This report focuses on Pine, a low-end cigarette brand and the largest contributor to the contraband (smuggled) cigarettes category.
“Pine has no legal presence in the market and is sold below the lowest price of legal cigarettes,” a Phillip Morris Pakistan official said while responding to queries.
Market leader Pakistan Tobacco Company said the legitimate brands cannot compete with the low-priced smuggled brands because of high duties and taxes.
Produced by the Korean tobacco giant Korea Tomorrow and Global (KT&G) Corp, Pine creates an anti-competitive market as it costs the legitimate industry Rs500 million a year in potential revenue loss, said an official who asked not to be named.
Various studies, including the one on Pine, have been conducted about the local trade of contraband cigarettes, which cannot be imported.
According to Euromonitor International, a global research firm for consumer markets, smuggled cigarettes were over 12% or 2.8 billion sticks of the total illicit tobacco trade in 2011. More than two-third of that number was Pine, said industry sources.
The data for non-domestic illicit tobacco inflows showed a slight decline the following year as 2.6 billion unspecified cigarettes (sticks) entered the country in 2012, showed an international research titled Asia-11: Illicit Tobacco Indicator 2012.
These unspecified cigarettes, the report said, might include Pine brand that entered Pakistan via Afghanistan border, violating the Afghan Transit Trade Agreement, which prohibits their transit movement.
Over 90% of Pine available in Pakistan comes from Afghanistan through illicit trade, meaning applicable duties and taxes are not paid, according to a privately commissioned surveillance report.
The report nailed the entire supply chain of the brand. It is supplied to Khyber-Pakhtunkhwa and Punjab via Torkham whereas Chaman route facilitates supplies to Balochistan and Sindh, according to the report prepared at the end of 2010.
The report included names, contact numbers, location of shops and residences and pictures of the main players involved in the illegal trade of Pine.
Crackdown in Punjab
There has been a notable reduction in Pine’s trade, especially in Punjab, since that study, said industry sources. Pine was 30% of the illicit tobacco market in 2010 – the number dropped to 12% in 2012.
The Federal Board of Revenue (FBR) is trying its best first to minimise and ultimately eliminate this menace, it said in response to queries. “Recently, more than one million sticks were seized in Lahore,” it added.
It was perhaps the effective enforcement by the FBR that Pine was found to be short in Lahore when The Express Tribune surveyed the market. None of the retailers visited were willing to talk about the brand.
The FBR had been very active in Lahore for the past 12 months as some of the retailers were raided last year. However, it was also found that some retailers were selling Pine to regular and trustworthy customers.
The top tax watchdog has set up mobile teams across the country to fight the illicit trade and is running an aggressive campaign, warning retailers and wholesalers of the consequences.
The penalties for the trade of contraband cigarettes include Rs50,000 in fine, 500% payment of duty, five years of imprisonment and confiscation of stocks, which are frequently advertised by the Directorate of Intelligence and Investigation, Inland Revenue, an arm of the FBR.
In contrast, Pine is still widely available and openly sold at many retail shops in the country’s largest metropolitan city. None of the retailers, surveyed in Karachi, knew it was illegal to sell Pine.
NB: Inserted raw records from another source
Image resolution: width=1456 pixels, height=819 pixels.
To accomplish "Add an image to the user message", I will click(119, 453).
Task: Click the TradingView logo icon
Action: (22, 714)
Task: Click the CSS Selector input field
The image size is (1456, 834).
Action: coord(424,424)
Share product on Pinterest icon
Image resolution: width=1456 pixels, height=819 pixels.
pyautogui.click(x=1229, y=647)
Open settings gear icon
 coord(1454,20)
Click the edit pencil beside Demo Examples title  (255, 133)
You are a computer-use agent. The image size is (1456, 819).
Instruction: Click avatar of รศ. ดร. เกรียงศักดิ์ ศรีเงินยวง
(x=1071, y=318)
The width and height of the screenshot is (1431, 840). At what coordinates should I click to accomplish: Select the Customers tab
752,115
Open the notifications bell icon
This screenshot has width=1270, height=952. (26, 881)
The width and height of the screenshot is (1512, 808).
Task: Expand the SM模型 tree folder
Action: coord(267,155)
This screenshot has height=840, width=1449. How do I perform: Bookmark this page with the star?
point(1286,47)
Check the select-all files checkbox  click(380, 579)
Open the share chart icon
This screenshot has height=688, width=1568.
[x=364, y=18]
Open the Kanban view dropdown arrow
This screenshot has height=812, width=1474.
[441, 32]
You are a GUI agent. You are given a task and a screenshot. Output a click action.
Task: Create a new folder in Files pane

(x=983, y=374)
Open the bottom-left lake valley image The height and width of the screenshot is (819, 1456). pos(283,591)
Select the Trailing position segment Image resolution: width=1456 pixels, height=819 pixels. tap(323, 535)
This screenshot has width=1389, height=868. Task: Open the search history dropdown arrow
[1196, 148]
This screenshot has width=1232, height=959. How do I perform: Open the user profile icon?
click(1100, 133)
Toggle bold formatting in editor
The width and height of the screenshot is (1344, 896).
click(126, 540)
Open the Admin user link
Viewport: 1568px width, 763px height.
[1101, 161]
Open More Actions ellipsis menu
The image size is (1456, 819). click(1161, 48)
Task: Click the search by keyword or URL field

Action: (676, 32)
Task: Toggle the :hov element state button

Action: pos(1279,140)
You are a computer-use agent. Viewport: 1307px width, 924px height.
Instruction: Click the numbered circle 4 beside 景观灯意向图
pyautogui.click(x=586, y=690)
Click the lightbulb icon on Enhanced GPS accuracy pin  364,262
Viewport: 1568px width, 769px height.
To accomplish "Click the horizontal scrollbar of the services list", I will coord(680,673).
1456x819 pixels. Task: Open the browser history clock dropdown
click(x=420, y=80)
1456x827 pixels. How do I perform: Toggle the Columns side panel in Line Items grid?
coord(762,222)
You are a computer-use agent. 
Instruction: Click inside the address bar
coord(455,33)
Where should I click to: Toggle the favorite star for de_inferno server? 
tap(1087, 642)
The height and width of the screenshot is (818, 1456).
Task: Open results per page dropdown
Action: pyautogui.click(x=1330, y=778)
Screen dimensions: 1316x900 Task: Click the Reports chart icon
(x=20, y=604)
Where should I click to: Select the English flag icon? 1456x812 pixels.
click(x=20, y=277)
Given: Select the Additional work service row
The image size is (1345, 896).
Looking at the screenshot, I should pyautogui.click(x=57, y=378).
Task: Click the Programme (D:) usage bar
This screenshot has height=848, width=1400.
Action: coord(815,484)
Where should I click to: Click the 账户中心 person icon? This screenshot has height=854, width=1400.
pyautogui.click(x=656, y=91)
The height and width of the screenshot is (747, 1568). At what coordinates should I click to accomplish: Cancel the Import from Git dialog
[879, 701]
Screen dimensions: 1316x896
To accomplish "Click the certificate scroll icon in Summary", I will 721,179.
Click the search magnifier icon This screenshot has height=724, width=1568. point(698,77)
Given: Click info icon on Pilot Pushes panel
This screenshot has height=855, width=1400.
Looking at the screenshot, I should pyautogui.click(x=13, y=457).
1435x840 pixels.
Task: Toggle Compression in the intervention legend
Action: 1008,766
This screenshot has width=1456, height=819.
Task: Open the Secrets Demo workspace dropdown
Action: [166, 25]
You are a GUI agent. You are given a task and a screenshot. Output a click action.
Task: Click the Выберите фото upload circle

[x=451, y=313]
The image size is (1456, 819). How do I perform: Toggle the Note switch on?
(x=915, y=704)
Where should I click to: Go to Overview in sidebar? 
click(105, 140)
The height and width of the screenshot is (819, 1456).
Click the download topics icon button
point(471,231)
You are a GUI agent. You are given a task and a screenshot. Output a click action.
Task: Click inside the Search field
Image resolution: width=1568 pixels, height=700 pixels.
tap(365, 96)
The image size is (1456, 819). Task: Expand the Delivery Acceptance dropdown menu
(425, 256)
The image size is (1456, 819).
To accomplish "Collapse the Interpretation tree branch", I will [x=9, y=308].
None of them was raided or ran short of stocks during the last five years, according to the findings. Only one retailer said his wholesaler temporarily stopped supplies five months ago amid pressure from tax agents.
Though reduced, Pine’s trade can be stopped completely through enforcement measures on the borders, said an official.
Alokozay Group, a Dubai-based distributor, imports one billion Pine cigarettes for Afghanistan, a market of only 20 million sticks, he said. The remainder is allegedly smuggled into Pakistan. Alokozay did not respond to the online query sent to it.
In April 2011, Pakistan Embassy in Seoul raised this issue with the Korean government but apart from Korea, illicit cigarettes come to Pakistan from other routes, such as Afghanistan and China, the FBR said.
“Along with taking up the matter with the manufacturer [KT&G], other measures for effective controls are also required, which the FBR is currently taking,” it said.
Phillip Morris suggested border control should be improved not only for smuggled cigarettes but also for undeclared raw material. An industry official, however, pointed out that the border region is out of the FBR’s jurisdiction and Customs should play its role here.
reporting by Farooq baloch in Karachi and Shahram Haq in Lahore
Published in The Express Tribune, January 27th, 2014.